Women in Science Day: Connex One’s leading women share their STEM career advice

Women in Science Day: Connex One’s leading women share their STEM career advice

Sean Fielding

11th February 2021  |  Technology

February 11th marks the 6th annual celebration of International Women and Girls in Science Day.

A day dedicated to pursuing full and equal access to and participation in STEM (Science, Technology, Engineering and Manufacturing) fields for women and girls worldwide.

According to a report from UNESCO, just 30 per cent of all female students select STEM-related fields in higher education.

To encourage more women to consider joining the world of STEM, we asked some of Connex One’s brilliant women in tech to share what led to them considering a STEM role and any advice for girls who may be interested in pursuing STEM as a career.

Q: Who or what inspired you to work in a STEM-related role?

Danielle Fereday – 2nd Line Support Engineer at Connex One

“It’s a culture that is constantly evolving and changing, allowing you to always have the opportunity to learn new skills.

What I’ve loved about my career path in the ICT/Dialler field is the variety of roles that I have been able to do, that you can start at the bottom and work yourself into newer better positions.”

Sukanya Kadiyala – Lead Software Tester at Connex One

“I was inspired by a lot of the news around me on women in tech.

I always loved mathematics at college level, which helped me to solve the problems in a quick time and that led to me choosing Electronics & Communication in Engineering at university.

I never thought I’d work in STEM. After I started my journey in testing, I realised I have a habit of doing things in a perfect way, which is very important for my role.”

Jessica Plant – Project Lead Developer at Connex One

“I work in STEM because I adore problem solving and my career is a constant source of interesting puzzles to figure it out.

Creativity is crucial to STEM and it’s something women excel at, so greater representation can only result in a positive change. 

My mother is an engineer so I’m proud to carry on a family tradition as well!”

Chelcie Johnstone – Technical Services Engineer at Connex One

“It was only as I got older I realised how rare it is for women to be in a STEM role.
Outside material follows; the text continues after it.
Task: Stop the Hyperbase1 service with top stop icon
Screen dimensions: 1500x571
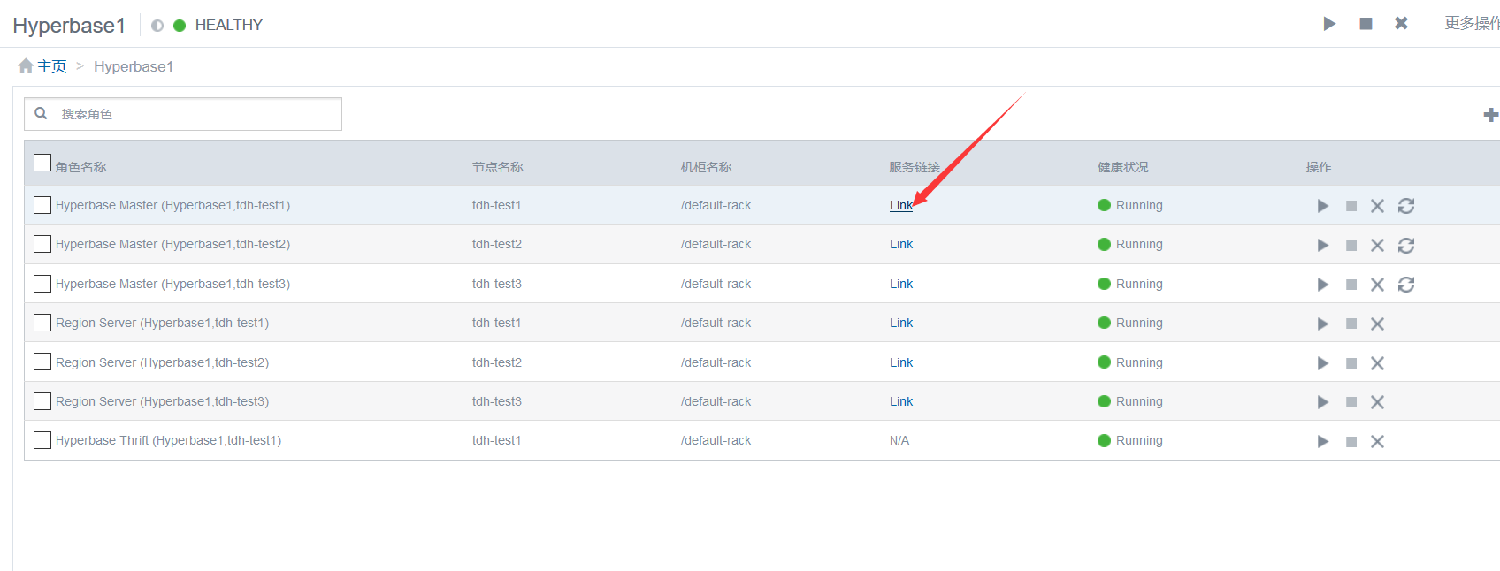Action: [1366, 24]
I was 16 when I started working in my first company, where STEM-related roles were mainly held by females, and 22 when I left

I look back now and realise how uncommon it was for someone of my gender and age to be in a STEM role.”

Nicola Tempest – Enterprise Sales Manager at Connex One

“Nothing ever stays the same in IT, there’s always new and exciting ‘stuff’ to learn.

When I started my career way back in the late 80’s tech was perceived to be a man’s world.

But as IT evolved more and more women became subject matter experts and leaders in their field.”

Q: What advice would you give to any women considering a career in STEM?

Claire McCrae – Lead Software Test Engineer at Connex One

“Absolutely go for it, it is totally possible no matter your background. Just under 4 years ago I was in a call centre, now I am a lead software test engineer. What you get back will be the work you put in! It is not going to be easy but definitely worth it.

Do not be afraid to ask questions, and the best thing about it In my opinion is that you are constantly learning something new!”

Danielle Fereday – 2nd Line Support Engineer at ConnexOne

“It’s a job sector that’s rewarding, supportive, creative, innovative and fun and I would recommend it to any one who is curious, analytical and always looking to learn something new.”

Chelcie Johnstone – Technical Services Engineer at Connex One

“Why would you contemplate it? Go for it!

And if you have any worries about being a woman in the industry, be sure to raise the challenges you may come across in your interview or with your employer.”

Bethany Longthorne – Director of Compliance at Connex One

“Go for it! Break the gender stereotypes for particular job roles to see how we can bridge the gap and set a precedent for a future in technology. There are plenty of free resources available at the Open University and National Cyber Security Centre.”